Silk Labs started as a Kickstarter hardware project for an intelligent smart home hub. The company scrapped that idea shortly after it launched, and instead focused on providing on-device AI computational capability.
This is a close fit for Apple, which has been pushing heavily on its privacy benefits over its competitors. Founded in 2015, Apple acquired the small 12-person team in November. Key technologies include people detection, facial recognition, object detection, and audio detection.
Platoon is most likely as much acqui-hire as it is technology acquisition. It was founded in 2016 by Denzyl Feigelson (a former live event and artist relations executive at Apple) and Saul Klein (who founded Lovefilm, which was acquired by Amazon and eventually became the core of Amazon Prime Video). Klein also invested in SoundCloud and Sonos.
Together, the two formed Platoon, a talent management and creative incubation service based in London. Apple acquired the firm (and the services of Feigelson and Klein) in December.
If you’re following along carefully, you probably noticed that this was the second talent acquisition and management company Apple bought in less than a year. Clearly, Apple intends to continue moving beyond technology and begin producing its own entertainment content.
DataTiger is an AI marketing, big data, and real-time data marketing provider. There isn’t a lot of public information about the firm, but it’s likely Apple purchased the company to augment its outreach to current and prospective customers. Founded in 2016, Apple reportedly purchased the very small firm in February.

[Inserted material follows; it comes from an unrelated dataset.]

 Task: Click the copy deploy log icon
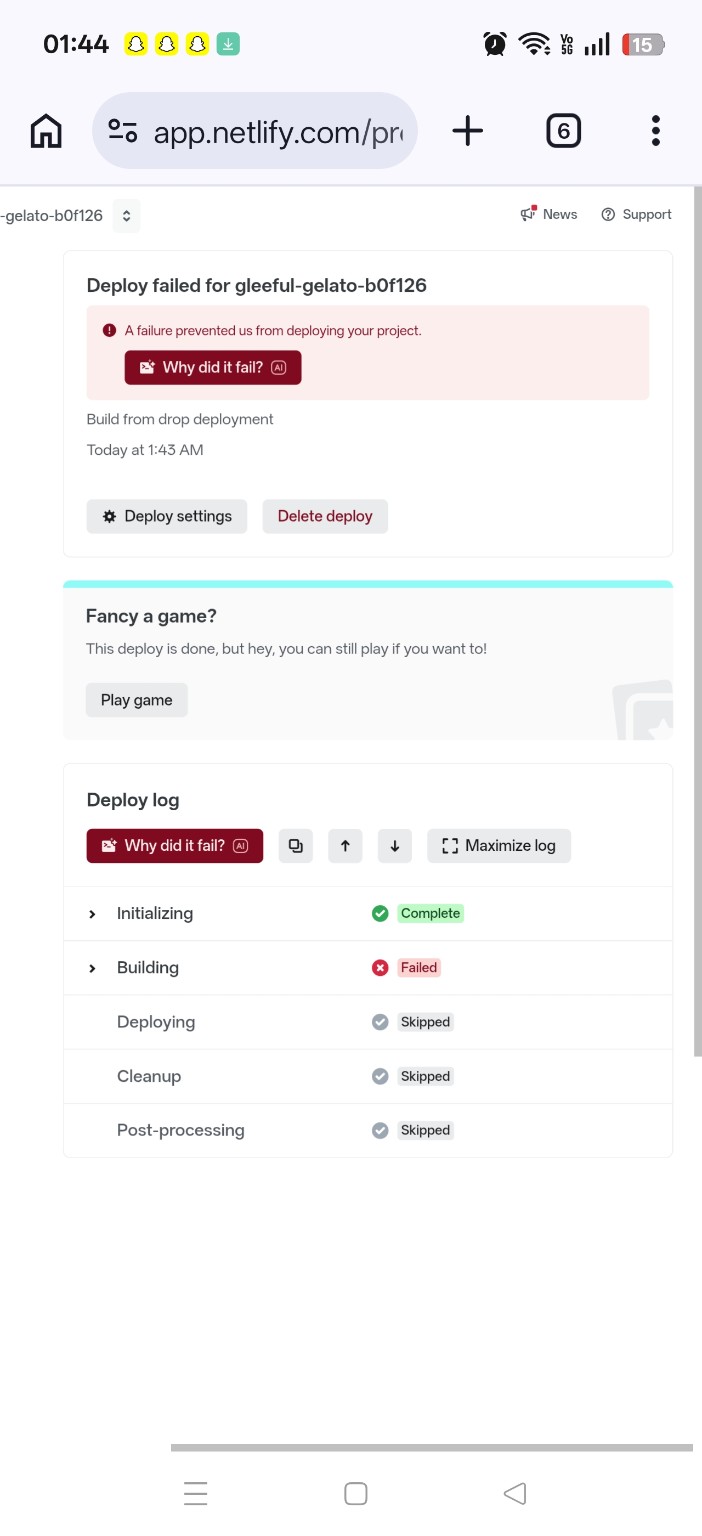click(295, 846)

PullString was formerly known as ToyTalk, a technology company who’s website says it creates voice applications for Alexa. It was formed in 2011 by former Pixar executives to “realize the dream of higher fidelity computer conversation.”
Given that the company’s technology has been used to power conversational interfaces with Alexa and Google Home Assistant, it’s entirely likely this acquisition is designed to bolster Siri’s lagging conversational prowess. Apple pulled the string on PullString in February.
Laserlike provided a “web scale content search, discovery, and personalization platform using advanced machine learning.” Founded in 2015, it was acquired by Apple in March. This is another technology that might go a long way toward bolstering Siri’s lagging machine learning capabilities.
Stamplay was also acquired by Apple in March. According to Stamplay’s minimal remaining website, it provides a “low code workflow automation platform, empowering organizations to streamline manual work by integrating data and business applications used every day.”
Very little is publicly available about Stamplay, but an article in PYMNTS.com explained that the company won a contest to “make the best use of Visa APIs.” Given Apple Pay, the new Apple Card, and Apple’s developer community, it’s likely that Stamplay’s technology will be used to help developers develop payment interfaces.
What does it all mean?
So there you are — 10 acquisitions. There’s a content play in Texture, an AR play in Akonia, more ownership of a power management chip company Apple has long relied upon, two artist and talent management plays, two machine learning operations, a voice skills property, and a payments and process purchase.
These acquisitions reinforce what we’ve been seeing from Apple in terms of its content and services focus. Apple is using acquisitions to bolster Siri, artist and creative management, and payments and process.
With the exception of Akonia, nothing here provides hints for exciting new hardware. All these acquisitions are meant to strengthen Apple’s offerings, teams, and capabilities in areas it’s still struggling to dominate.